えびちゃん

瞳をとじてのえびちゃんのレビュー・感想・評価

瞳をとじて(2023年製作の映画)
4.0
エリセの映画へのまなざし。なによりエリセの作品をずっとずっと待ち続けたファンへのとっておきの贈り物のような作品。そしてエリセ自身がいちばんのエリセファンなんじゃ?と思わずにいられなかった。
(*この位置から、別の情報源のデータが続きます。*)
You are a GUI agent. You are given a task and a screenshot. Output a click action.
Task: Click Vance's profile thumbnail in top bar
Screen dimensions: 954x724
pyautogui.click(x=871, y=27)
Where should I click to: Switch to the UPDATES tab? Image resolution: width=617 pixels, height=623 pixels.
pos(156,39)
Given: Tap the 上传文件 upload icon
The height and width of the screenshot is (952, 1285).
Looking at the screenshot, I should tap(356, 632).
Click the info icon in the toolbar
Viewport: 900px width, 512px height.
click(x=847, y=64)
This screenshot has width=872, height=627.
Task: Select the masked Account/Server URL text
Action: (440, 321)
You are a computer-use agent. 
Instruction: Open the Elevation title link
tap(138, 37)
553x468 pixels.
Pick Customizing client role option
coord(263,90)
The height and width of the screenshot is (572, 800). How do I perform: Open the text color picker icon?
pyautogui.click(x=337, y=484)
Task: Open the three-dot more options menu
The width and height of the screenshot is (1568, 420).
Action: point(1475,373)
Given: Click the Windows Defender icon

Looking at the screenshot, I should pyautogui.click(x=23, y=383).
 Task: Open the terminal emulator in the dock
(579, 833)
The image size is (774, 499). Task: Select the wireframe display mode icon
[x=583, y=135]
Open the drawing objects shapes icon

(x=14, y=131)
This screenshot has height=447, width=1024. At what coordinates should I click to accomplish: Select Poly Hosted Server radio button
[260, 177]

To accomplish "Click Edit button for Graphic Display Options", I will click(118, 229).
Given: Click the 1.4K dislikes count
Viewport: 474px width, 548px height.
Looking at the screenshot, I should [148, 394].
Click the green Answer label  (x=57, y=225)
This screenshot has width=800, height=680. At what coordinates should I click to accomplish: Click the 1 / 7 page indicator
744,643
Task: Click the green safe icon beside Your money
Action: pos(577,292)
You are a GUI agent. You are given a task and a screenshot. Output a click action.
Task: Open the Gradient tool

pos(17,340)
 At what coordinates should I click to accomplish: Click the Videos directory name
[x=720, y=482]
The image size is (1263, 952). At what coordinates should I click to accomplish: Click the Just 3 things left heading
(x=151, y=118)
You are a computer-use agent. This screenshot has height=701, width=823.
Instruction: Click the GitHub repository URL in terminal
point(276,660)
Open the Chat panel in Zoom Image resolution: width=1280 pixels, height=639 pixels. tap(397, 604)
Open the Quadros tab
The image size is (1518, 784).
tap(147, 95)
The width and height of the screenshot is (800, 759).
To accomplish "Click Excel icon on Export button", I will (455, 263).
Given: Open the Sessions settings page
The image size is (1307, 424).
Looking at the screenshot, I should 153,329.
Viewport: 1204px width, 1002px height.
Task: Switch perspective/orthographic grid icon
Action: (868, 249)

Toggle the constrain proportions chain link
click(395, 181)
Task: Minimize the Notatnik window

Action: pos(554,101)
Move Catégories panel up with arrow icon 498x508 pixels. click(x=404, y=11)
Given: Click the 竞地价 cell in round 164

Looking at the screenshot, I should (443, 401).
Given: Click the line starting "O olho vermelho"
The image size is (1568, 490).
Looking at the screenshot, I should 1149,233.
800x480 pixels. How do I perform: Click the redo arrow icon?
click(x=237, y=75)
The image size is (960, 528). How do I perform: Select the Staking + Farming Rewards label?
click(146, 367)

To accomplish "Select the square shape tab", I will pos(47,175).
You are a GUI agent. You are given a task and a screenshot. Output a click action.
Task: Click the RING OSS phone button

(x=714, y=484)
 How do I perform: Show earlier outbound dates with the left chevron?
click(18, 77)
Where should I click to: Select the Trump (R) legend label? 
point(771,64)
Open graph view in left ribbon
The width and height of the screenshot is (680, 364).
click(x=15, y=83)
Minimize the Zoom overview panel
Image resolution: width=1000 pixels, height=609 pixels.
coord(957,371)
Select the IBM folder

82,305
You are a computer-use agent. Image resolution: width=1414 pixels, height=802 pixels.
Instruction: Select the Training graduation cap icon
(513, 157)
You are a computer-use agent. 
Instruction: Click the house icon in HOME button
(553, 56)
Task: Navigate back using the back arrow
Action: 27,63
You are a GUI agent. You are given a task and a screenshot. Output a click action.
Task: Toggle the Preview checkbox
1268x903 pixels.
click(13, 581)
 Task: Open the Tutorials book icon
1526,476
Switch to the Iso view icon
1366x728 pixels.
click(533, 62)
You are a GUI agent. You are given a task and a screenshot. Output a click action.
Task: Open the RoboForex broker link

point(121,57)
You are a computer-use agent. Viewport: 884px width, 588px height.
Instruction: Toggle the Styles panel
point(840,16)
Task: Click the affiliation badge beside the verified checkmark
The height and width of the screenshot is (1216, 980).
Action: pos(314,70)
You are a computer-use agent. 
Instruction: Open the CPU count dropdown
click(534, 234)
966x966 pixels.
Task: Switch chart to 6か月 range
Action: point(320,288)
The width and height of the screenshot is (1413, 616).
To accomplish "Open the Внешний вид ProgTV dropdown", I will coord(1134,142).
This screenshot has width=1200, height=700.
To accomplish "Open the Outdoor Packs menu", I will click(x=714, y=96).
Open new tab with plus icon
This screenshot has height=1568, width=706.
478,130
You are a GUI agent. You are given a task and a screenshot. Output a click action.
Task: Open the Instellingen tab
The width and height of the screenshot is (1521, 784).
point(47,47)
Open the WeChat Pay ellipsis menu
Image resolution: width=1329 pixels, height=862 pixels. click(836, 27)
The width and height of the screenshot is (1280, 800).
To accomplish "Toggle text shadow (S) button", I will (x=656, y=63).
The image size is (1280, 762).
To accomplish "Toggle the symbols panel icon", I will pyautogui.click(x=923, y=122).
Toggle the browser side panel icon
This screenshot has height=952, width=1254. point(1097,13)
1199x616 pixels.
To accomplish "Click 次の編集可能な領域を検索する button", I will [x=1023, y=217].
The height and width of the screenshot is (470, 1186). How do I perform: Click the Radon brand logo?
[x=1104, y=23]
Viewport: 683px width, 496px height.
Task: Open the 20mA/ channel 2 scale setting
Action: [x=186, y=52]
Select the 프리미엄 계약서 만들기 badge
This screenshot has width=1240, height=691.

2023年の作品にしてフィルムの質感の映像を観られるとは。とても美しい導入で、前のめりになってしまった。という感慨にいっぱいいっぱいになっているところに、場面が転換して劇中劇であると気付く。エリセ作品がこんなにツルツルの映像になるとは!と時代の流れをひしひし感じつつも、やわらかな画、誠実な画があちこちにみられてエリセらしさに泣きそうになった。
『ミツバチのささやき』、『エル・スール』と同様に本作も寄り添えない家族の悲しさが満ちている。"いちばん近くにいるのに、心は誰より遠い"ということのやるせなさ…。
劇中の映画と同じように"人探し"をしていく中で、自分の人生を見つめなおしていく主人公のミゲルはエリセが投影された人物だろう。創作から身を置き遠く離れたところへいったとしても、映画の神は彼を掴んで離さない。作品が与える力を置き去りにしない。
エリセはきっとこの作品を自身の最後の作品にしたいんじゃないだろうか。やさしくやわらかく瞳を閉じるように幕が降りた。